Prep Football: Blackwood to St. Augustine’s

Published 12:00 am Thursday, February 6, 2014

MOUNT ULLA — There was a church league basketball game the other day that included a dunk.
Zeke Blackwood, who is maybe 5-foot-11, soared for a rebound and casually slammed the ball through the hoop before he returned to the floor.
While church-league jams don’t necessarily qualify a person to play college football, that one did provide a hint as to what sort of athlete Blackwood is. The West Rowan strong safety, as strong as he is springy, chose St. Augustine’s on National Signing Day.
Blackwood has outgrown safety now — he’s added about 20 pounds since the prep season — and will be an outside linebacker for St. Augustine’s, a D-II school in Raleigh that competes in the CIAA.
Physically, Blackwood is powerful enough to handle that position switch.
“We didn’t play many games where Zeke didn’t do something that was just freakish athletically,” West coach Scott Young said. “That’s a 215-pound guy that can do backflips all day. He can bench-press the world. He can hang-clean the world.”
Blackwood also can squat a good portion of the world — 475 pounds at last report. He’s run 40s as fast as 4.53 seconds, while vertical-jumping 38 inches and benching 315. Blackwood’s track events are diverse — shot put and high jump — and that provides another clue about his athleticism.
Blackwood has no personality or attitude issues. It’s hard to find him without a smile on his face, and there weren’t any games in his three years as a starter for West when he wasn’t ready to play.
“An absolutely great kid,” Young said.
The only thing Blackwood doesn’t have is height. That’s why he’ll be competing in D-II, but he’s fine with that.
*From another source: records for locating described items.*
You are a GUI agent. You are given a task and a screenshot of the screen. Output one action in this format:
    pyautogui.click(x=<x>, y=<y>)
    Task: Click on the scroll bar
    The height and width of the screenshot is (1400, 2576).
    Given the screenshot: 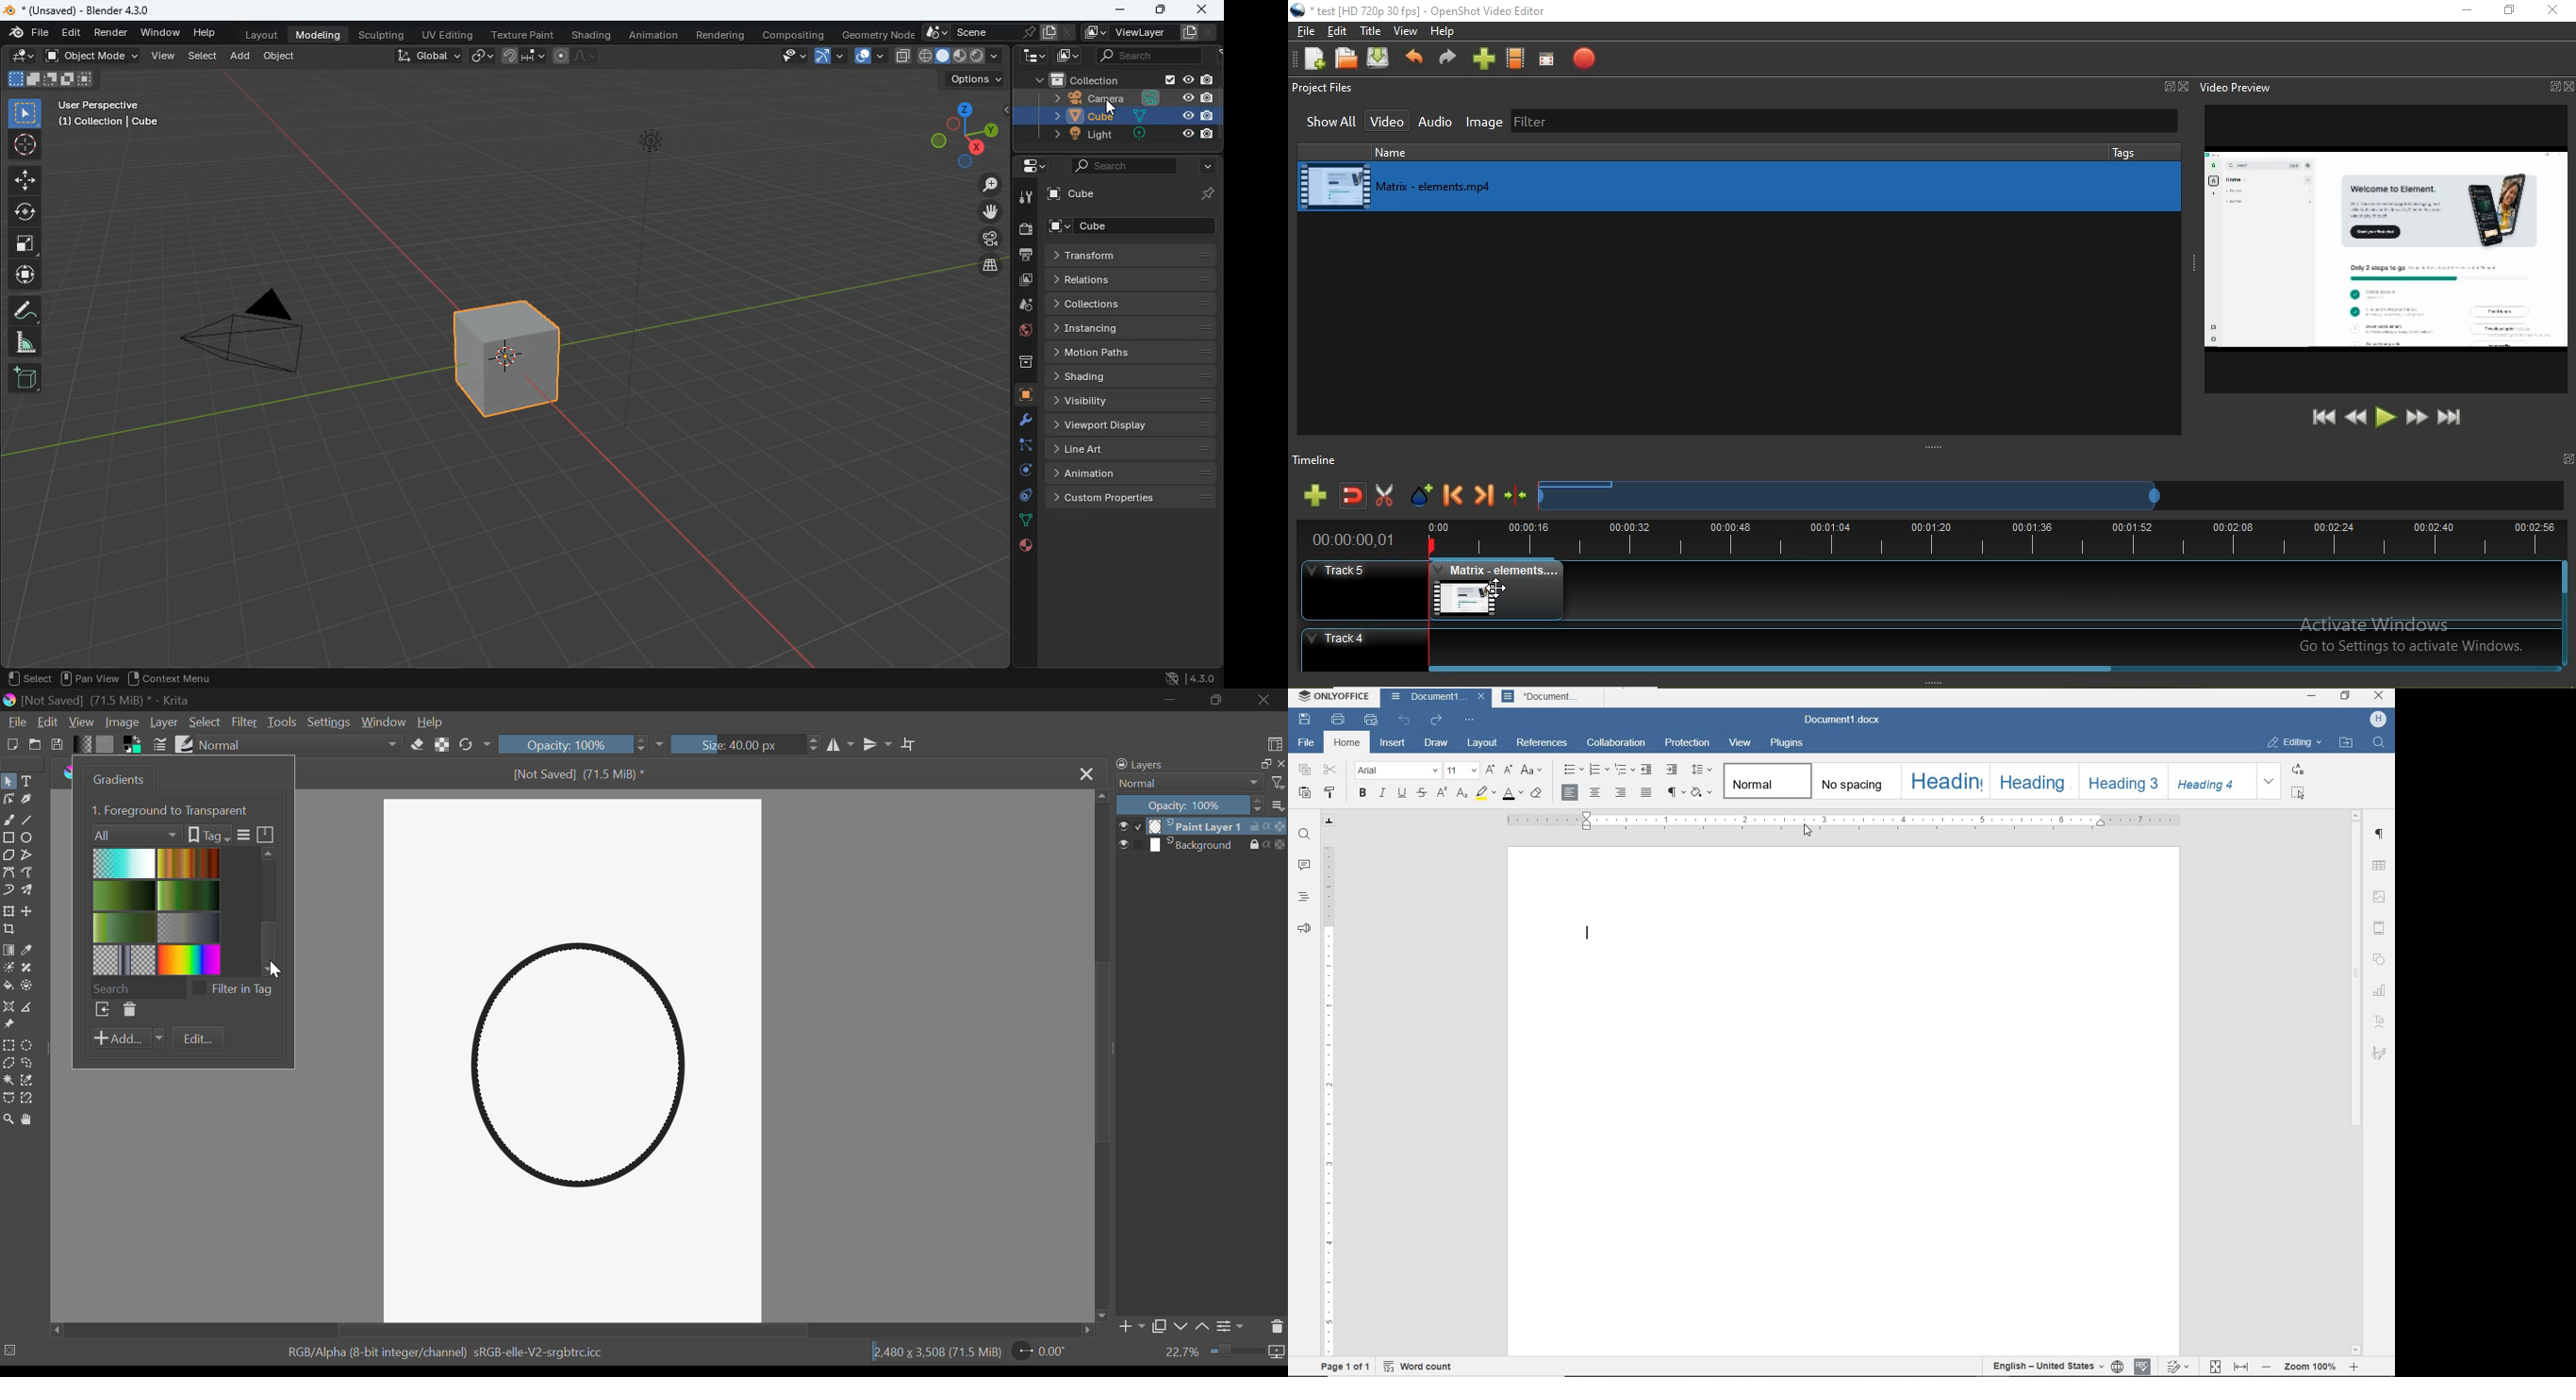 What is the action you would take?
    pyautogui.click(x=267, y=914)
“I felt very comfortable with the atmosphere at St. Augustine’s,” Blackwood said. “I’ve got a cousin from Mooresville who’s played football there (offensive lineman Au’Darius Blackwood) and I’ve gone up to see him and been on that campus a lot. Everyone there always treated me like family.”
Blackwood said he made his final decision the weekend before signing day.
“I’ve been leaning that way for a couple of months,” Blackwood said. “I thought the St. Aug’s coaching staff was very cool when I met them.”
Some things won’t change for Blackwood. Like West Rowan, St. Augustine’s has a color scheme of blue and white. And the SA nickame is the Mighty Falcons.
Michael Costa is the only head coach St. Augustine’s has had since it made the decision to revive the football program in 2002.
Last year was fairly lean — 4-6, including hard-fought wins against Livingstone and Johnson C. Smith. But just three years ago, St. Augustine’s was nationally ranked and beat Catawba and Winston-Salem State, so the Mighty Falcons are capable of good things.
Costa is getting a player who can do good things. Blackwood has an all-world highlight video.
In that video, Blackwood fights off blockers to blow up option plays, crushes people on special teams and defends passes 30 yards downfield.
On one play, North Rowan’s great back Jareke Chambers beats Blackwood for a pass reception but Blackwood doesn’t give up, pursues and makes the tackle. On another play, Chambers gets open downfield, but he has to leap for a pass and Blackwood blasts him, knocking the ball loose.
Covering a kick, Blackwood plants a Mooresville return man so hard he leaves a divot. On another, Davie’s sensational running back Cade Carney crashes into a blue brick wall wearing No. 9 and goes down in a heap. And there’s a kickoff on which Blackwood pancakes the guy trying to block him and adds syrup by making the tackle.
“Zeke did some things that just wowed you,” Young said.
Ask Blackwood about his most memorable moment and it was one from his sophomore year. It was a close game with Salisbury, and Blackwood’s 66-yard sprint for a pick-6 on Brian Bauk’s attempted screen pass to Dominique Dismuke decided that game for the Falcons.
“Looking back, that was the best play I ever made,” Blackwood said.
There should be more like it in his future.